# Me-210A-1 article



## Micdrow (Dec 5, 2007)

Article on some of the features of the Me-210A-1


----------



## razor1uk (Sep 20, 2011)

Thanks Micdrow  I keep wanting to type your name Midcrow - apologies if I've done so in the past.


----------



## stona (Sep 20, 2011)

Good stuff. The date of the article caught my eye. It is almost exactly a year after Milch,Goering and Vorvald's initial cancellation of the Me210 and Messerschmitt's subsequent concession that the aircraft was not fit for operational service. The scramble to fix the Me 210,finally resulting in the Me 410 cost Messerschmitt AG 38,000,000 Reich Marks. There was a period,at the height of the war,when more than 4,000 Messeschmitt workers were literally standing around with nothing to do. The initial modifications,slats,fuselage extension etc cost 3,400 man hours per aircraft. The debacle even cost Willi Messerschmitt his job. After the Me210 fiasco he was only responsible for design and development.
Truly an awful aeroplane,but they did fix it.
Cheers
Steve


----------



## razor1uk (Sep 21, 2011)

It was only the Germans who thought it awful, and thats mainly because they thought it'd be so much better than the 110, when it wasn't much of a jump ahead, more of a small step - the RLM really wanted the license for the Mitsubishi Ki-46 but Japan didn't give it them, possibly not wishing to risk one of its fastest recon designs being intercepted or lost to the allies outside of its own theatre.


----------



## stona (Sep 21, 2011)

The initial Me210 was awful. It was cancelled and only revived at great expense by Messerschmitt AG who were facing a financial catastrophe. Even in wartime business goes on. At the time of the cancellation Regensburg and Augsburg had several hundred airframes in various states of construction and parts already delivered to build them up. Willi Messerschmitt himself conceded it was not fit for operational service. He made various undeliverable promises about production of the modified version in his desperation to keep the project alive. The initial Me210 simply didn't fly very well. It would be a step back from the Bf110 as it was considered virtually un-flyable by service pilots.The revised design was much better and eventually morphed into the Me410.
Cheers
Steve


----------



## Crimea_River (Sep 21, 2011)

The Hungarians seemed to tolerate the shortcomings of the 210 a lot more than the Germans.


----------



## Shortround6 (Sep 21, 2011)

I believe that some of the "modifications" the Hungarians used include lengthening the rear fuselage about 3ft. If I remember right the Hungarian 210 was more of a 410 with 605 engines than a real 210.


----------



## Maximowitz (Sep 22, 2011)

Crimea_River said:


> The Hungarians seemed to tolerate the shortcomings of the 210 a lot more than the Germans.

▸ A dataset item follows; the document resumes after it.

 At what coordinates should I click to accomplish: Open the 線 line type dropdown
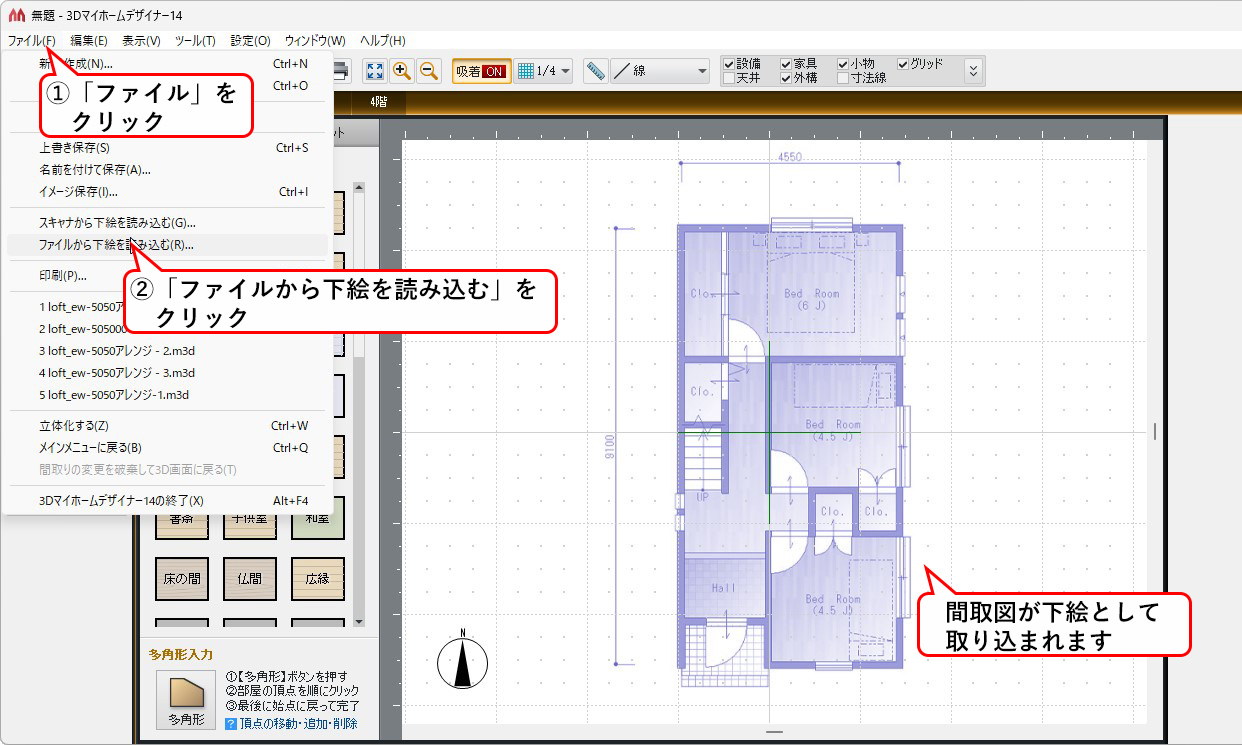point(660,71)
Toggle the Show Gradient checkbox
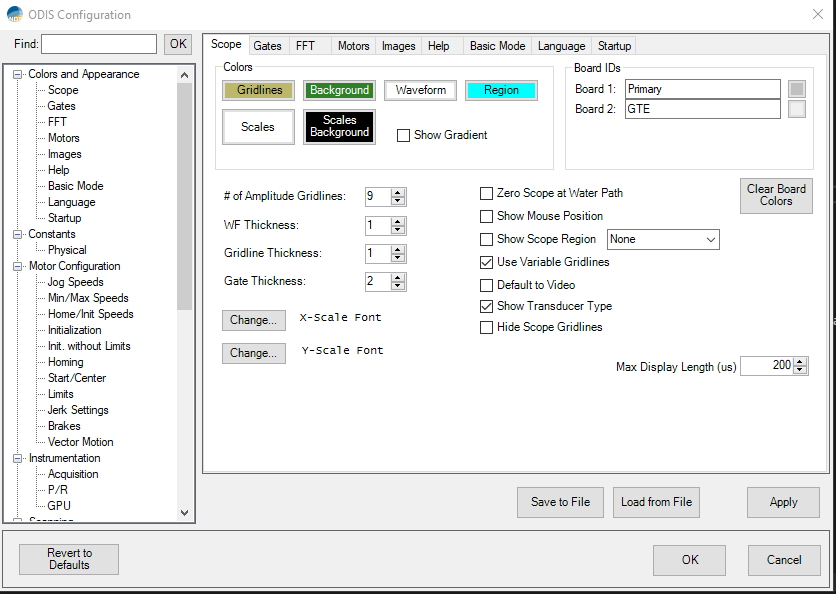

The true story of the 210/410 can be found in the Petrick/Mankau/Stocker book, which is probably the last word on the subject. Essentially there was very little wrong with the 210 - it was designed to be unstable with the short fuselage to increase maneuverability and experienced pilots had little trouble with it. Unfortunately by the time it came into service there were very few of those left.....

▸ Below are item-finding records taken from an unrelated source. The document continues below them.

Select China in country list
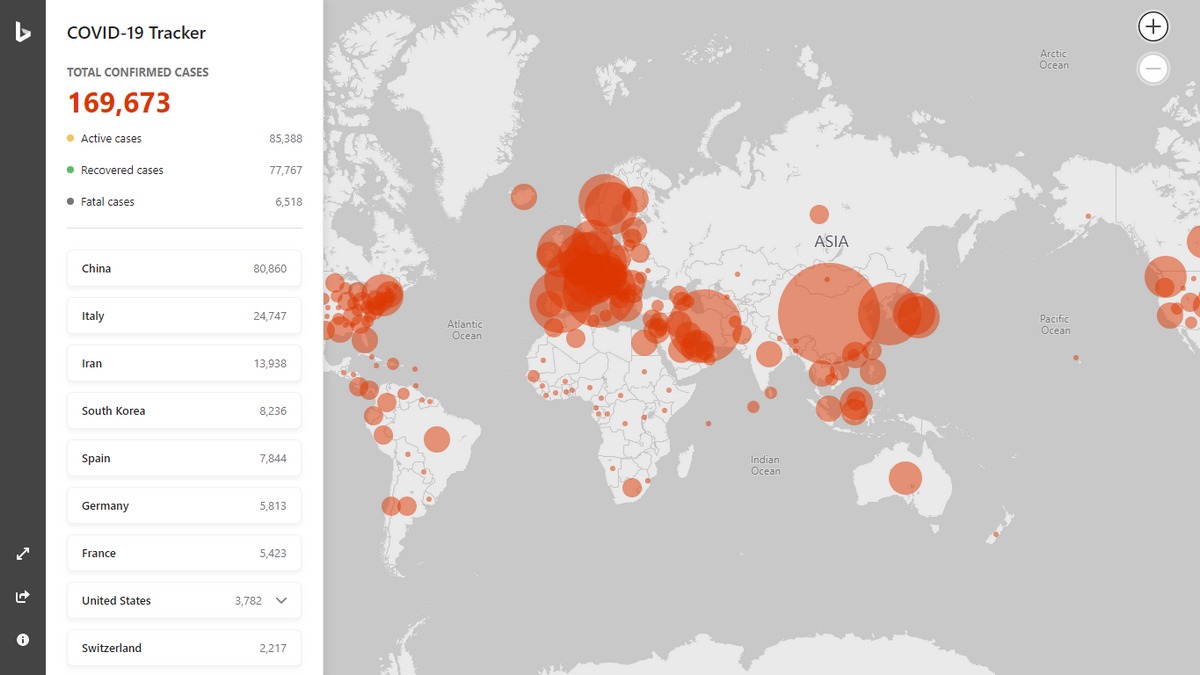Screen dimensions: 1200x675 [184, 269]
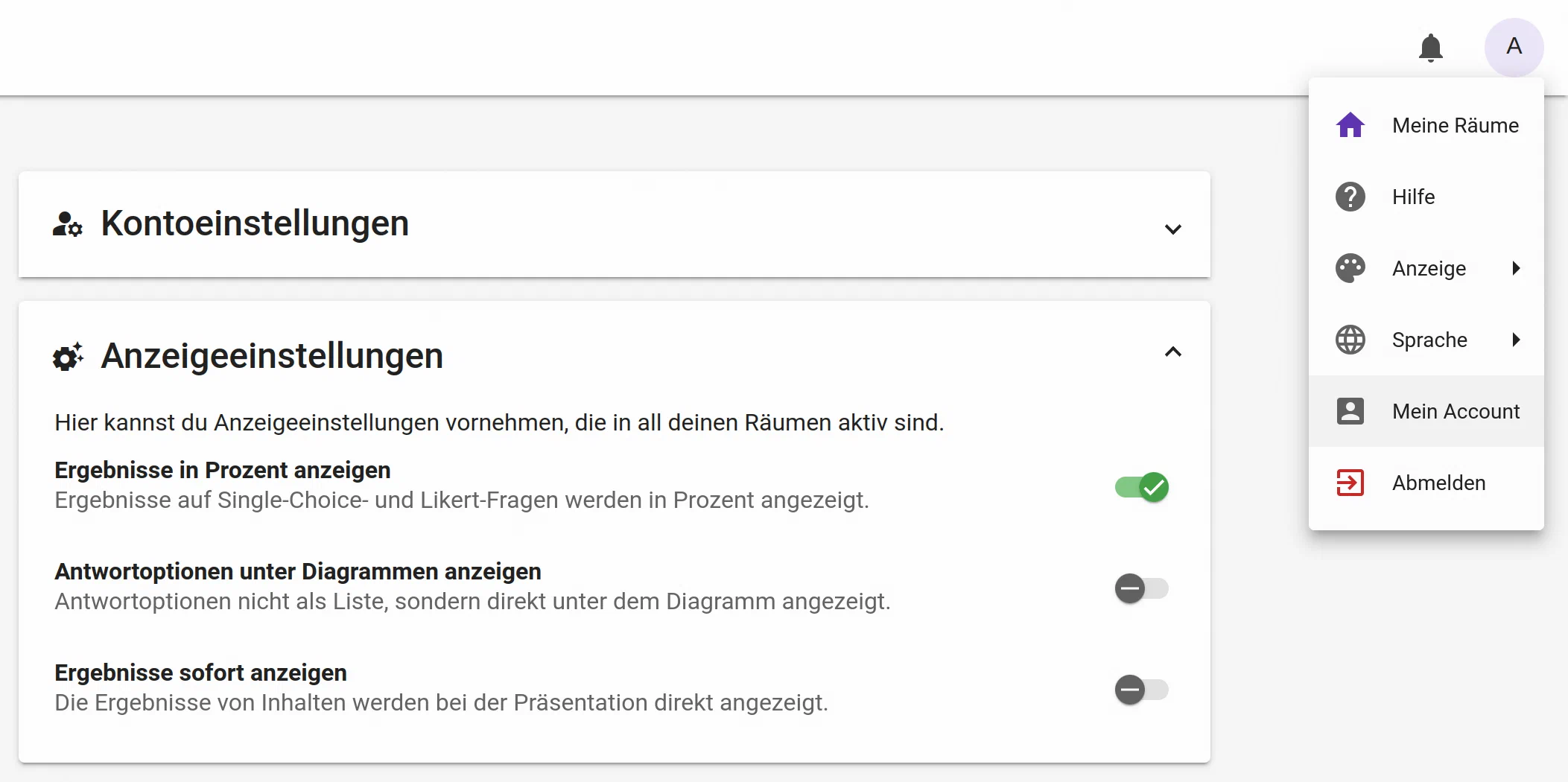This screenshot has width=1568, height=782.
Task: Click the 'Abmelden' text to log out
Action: tap(1438, 483)
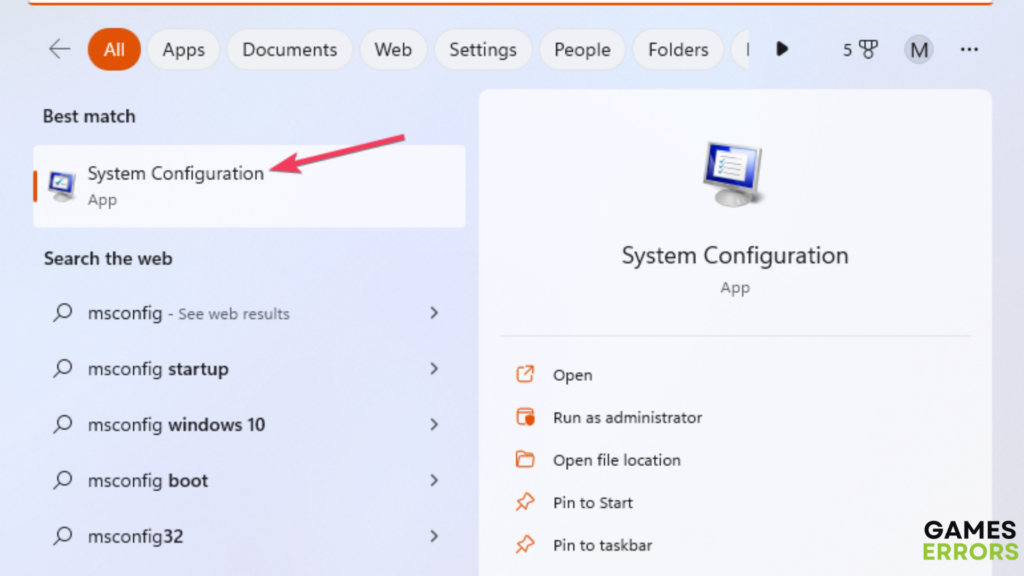Select the All filter tab
The height and width of the screenshot is (576, 1024).
pos(114,49)
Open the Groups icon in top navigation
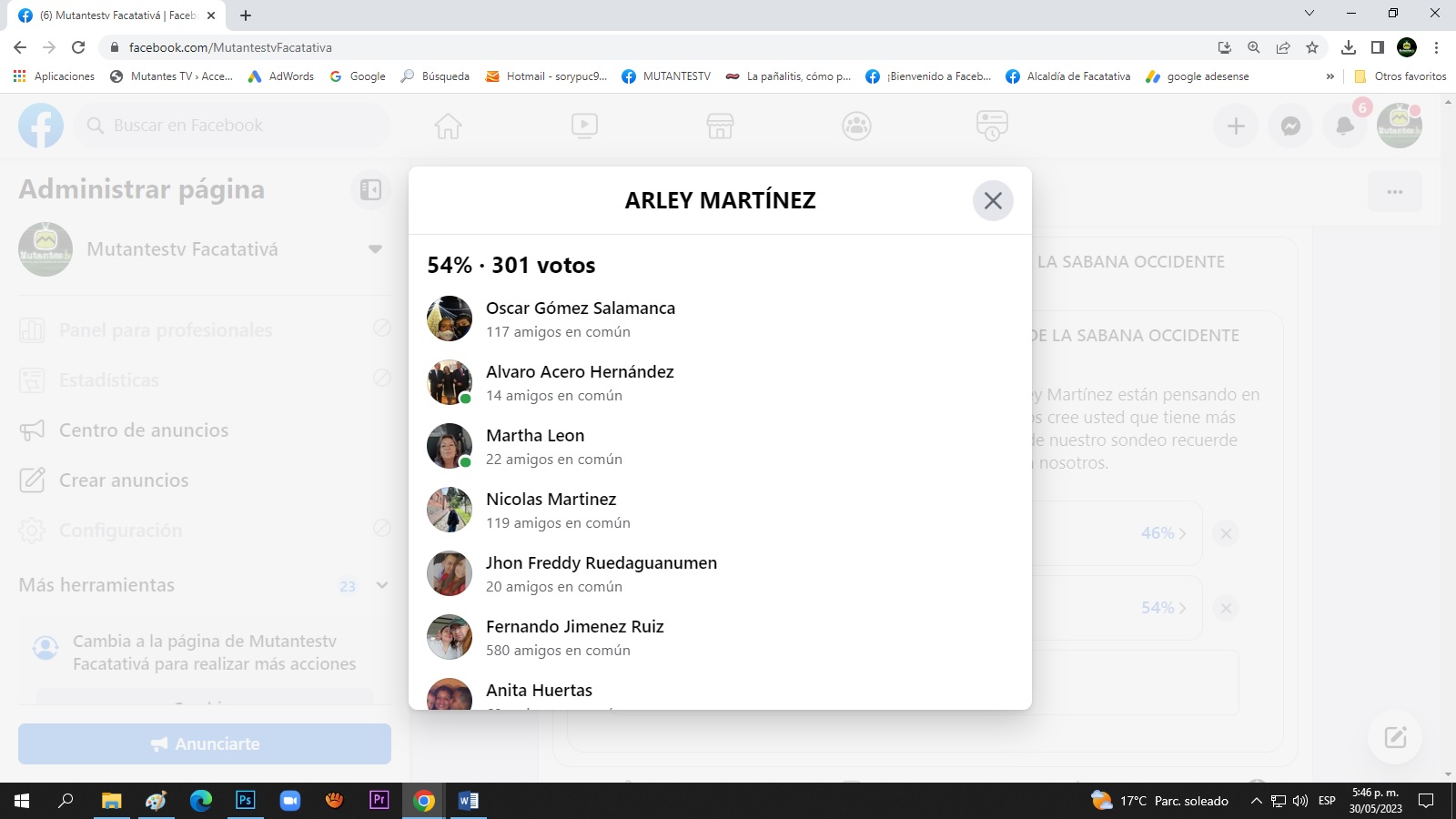1456x819 pixels. coord(856,126)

Once the fuselage had been lengthened stability was to a greater degree restored. I suggest that the Hungarian pilots were less concerned by its reputation and as a concequence had better results. Actually there's an excellent book on the Hungarian use of the type available...


----------



## stona (Sep 22, 2011)

Experienced pilots who flew the Me 210 were impressed. Johannes Kaufmann of ZG 1 wrote a glowing report in 'Meine Flugberichte' about the type. Despite this at the end of the piece is the telling part.

'Coming from Regensburg on the landing approach to Tours,I saw a most unusual picture. There were some crashed aircraft lying on the airfield which were evidently new and consisted of Me 210s. I could not precisely identify them but upon landing I came to hear what had happened. These crashes were due exclusively to the young,still inexperienced pilots,so that a revised decision was forced upon the aeroplane........The Me 210 was withdrawn and we had to revert back to the Bf 110 and go along with it to Russia in the summer offensive of 1942.'

This reflected a problem the Luftwaffe had endured since 1940. Not enough experienced pilots or instructors to bring newer pilots up to scratch on the new type. Experienced pilots could handle the foibles of the Me 210 easily but the rest (and the majority) could not.

They would not have cancelled the Me 210 lightly. All sub-contractors,the plants at Augsburg and Regenburg along with three licence firms (Lutherwerke at Braunschweig,Erla at Leipzig-Mockau and Gothaer Waggonfabrik at Gotha) had been entirely converted for its production.

Shortround6 is correct about the Hungarian built Me 210s. From late 1942 they built the Me 210C which had the lengthened fuselage and slats and was equipped with the DB 605 A engine. It was the 'fixed' Me 210 on which the handling problems had been largely overcome. It was effectively the Me 410 introduced from 1943 by the luftwaffe. It proved itself an excellent 'Zestorer',bomber and reconnaissance aircraft. The Hungarians didn't have to 'tolerate' the problems of the initial production version at all.

Cheers
Steve


----------



## davebender (Oct 16, 2011)

Sep 1939.
Me-210 prototype first flight with DB601 engine.

14 March 1942. 
Me-210 fuselage modified to make it longer and deeper.

April 1942. 
Me-210A enters production. Unfortunately the production jigs were made before the March 1942 design changes could be incorporated.

July 1942.
Leading edge slots added to Me-210 wings.

The changes of April to July 1942 fixed the Me-210. Somebody ordered the Me-210 into mass production about 5 months before the design was ready. 

IMO Messerschmitt was made the scapegoat for a bad decision that was probably made by Goering or Milch. That only compounded the error. The Luftwaffe should have been operating the Me-210C during 1943 to 1945 ILO the less capable Me-110G.


----------